• WHAT YOU NEED TO DO: Reproduce each line from the records that holds "screenshot".

(Records from a collection)

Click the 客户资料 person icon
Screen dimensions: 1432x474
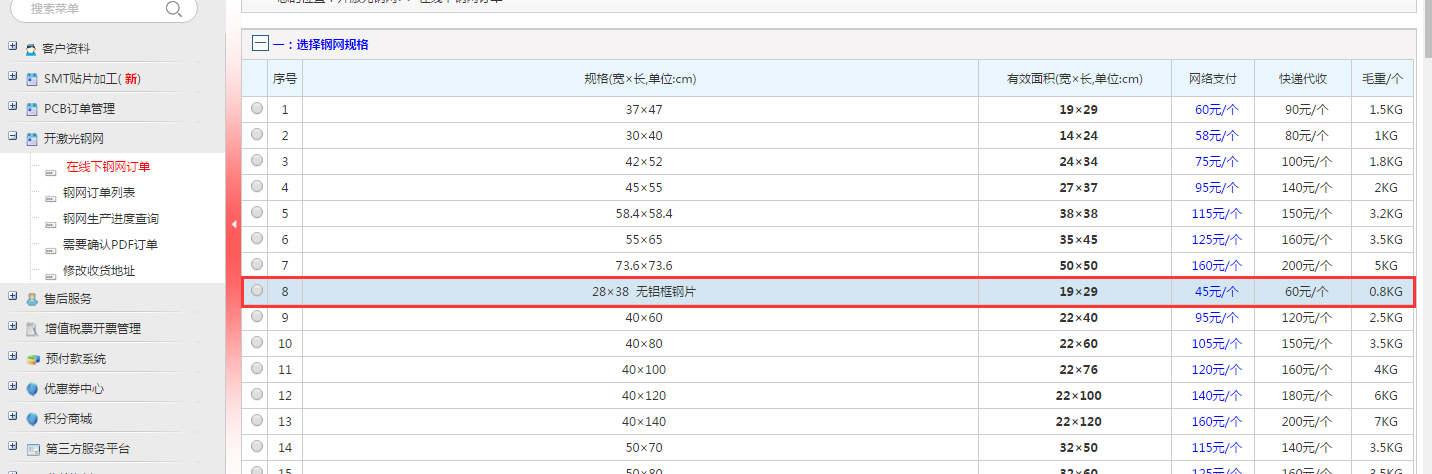tap(32, 49)
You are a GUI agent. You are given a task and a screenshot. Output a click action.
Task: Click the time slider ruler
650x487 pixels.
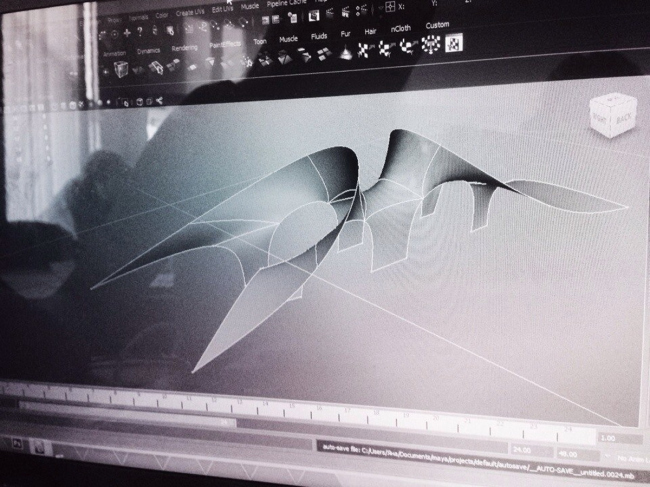click(300, 401)
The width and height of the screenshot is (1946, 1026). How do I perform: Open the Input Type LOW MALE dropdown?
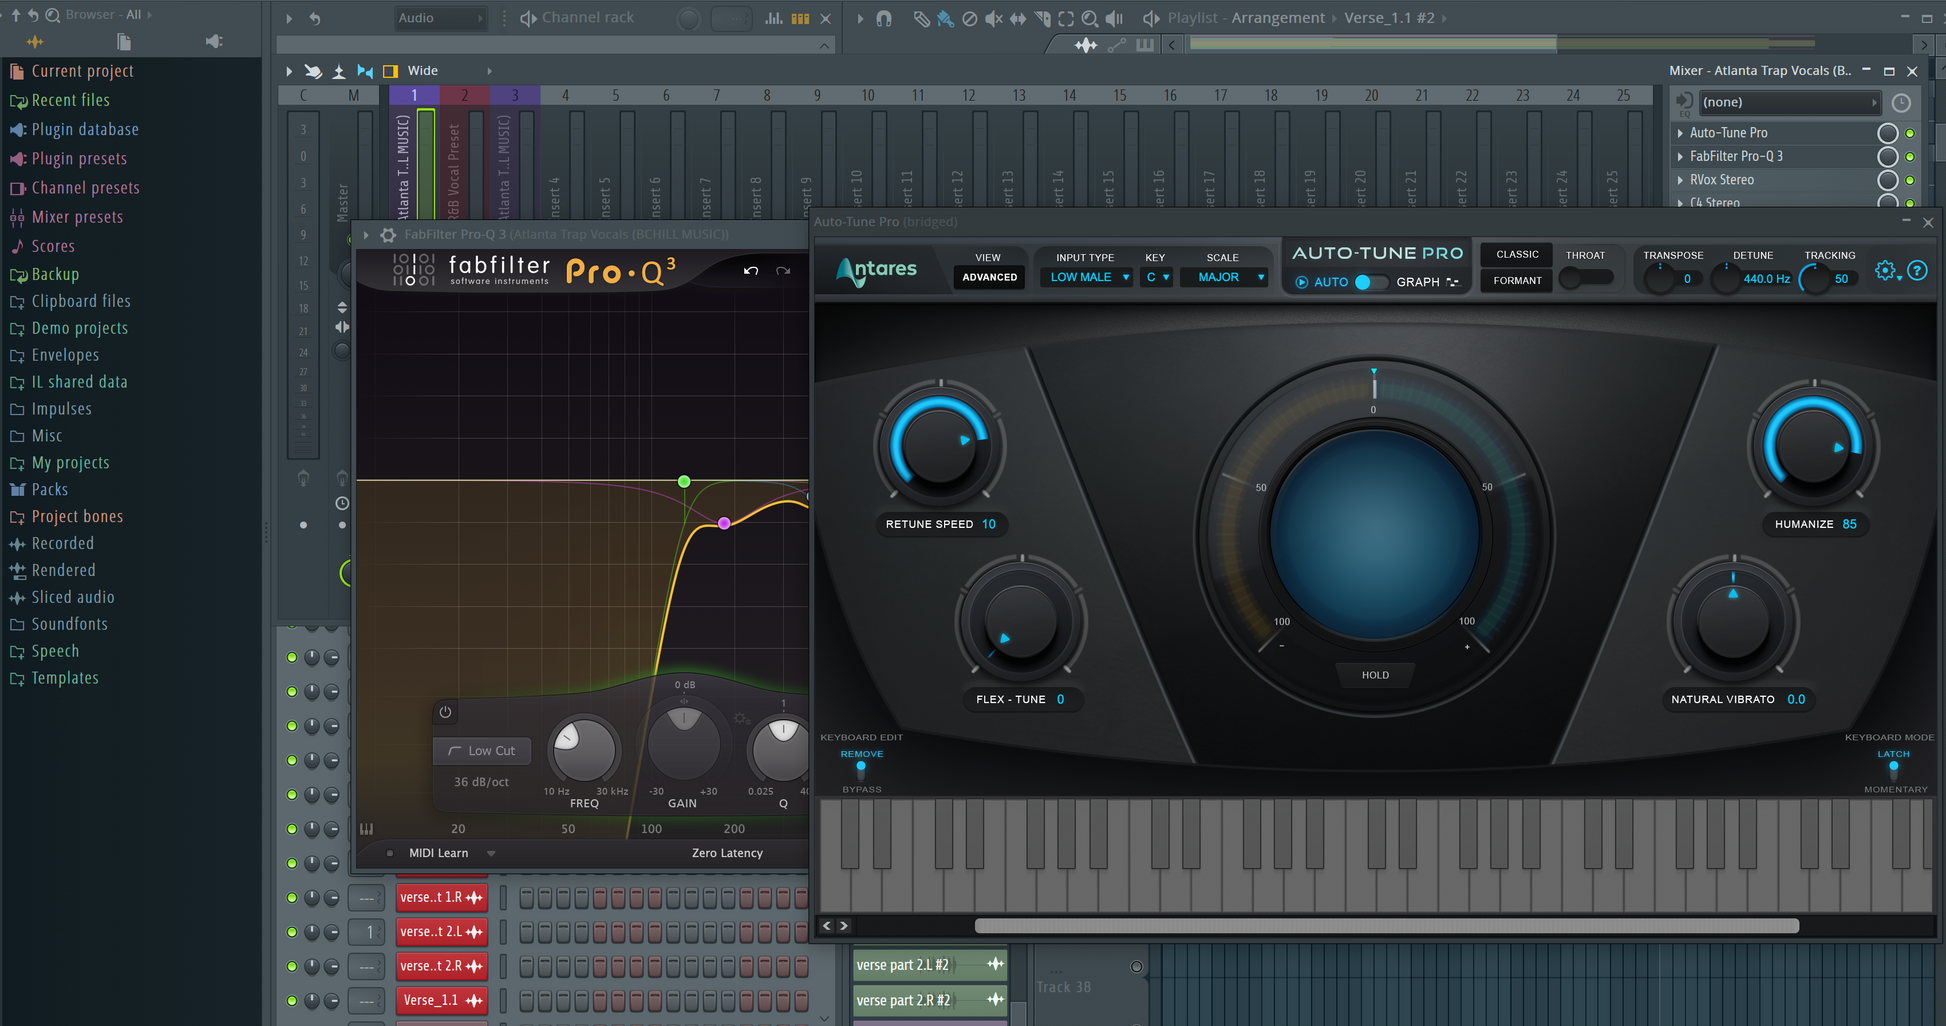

• SOLUTION TO THIS PROBLEM:
You are a GUI agent. You are given a task and a screenshot. Output a click action.
The width and height of the screenshot is (1946, 1026). How do I perform: Open the Input Type LOW MALE dropdown?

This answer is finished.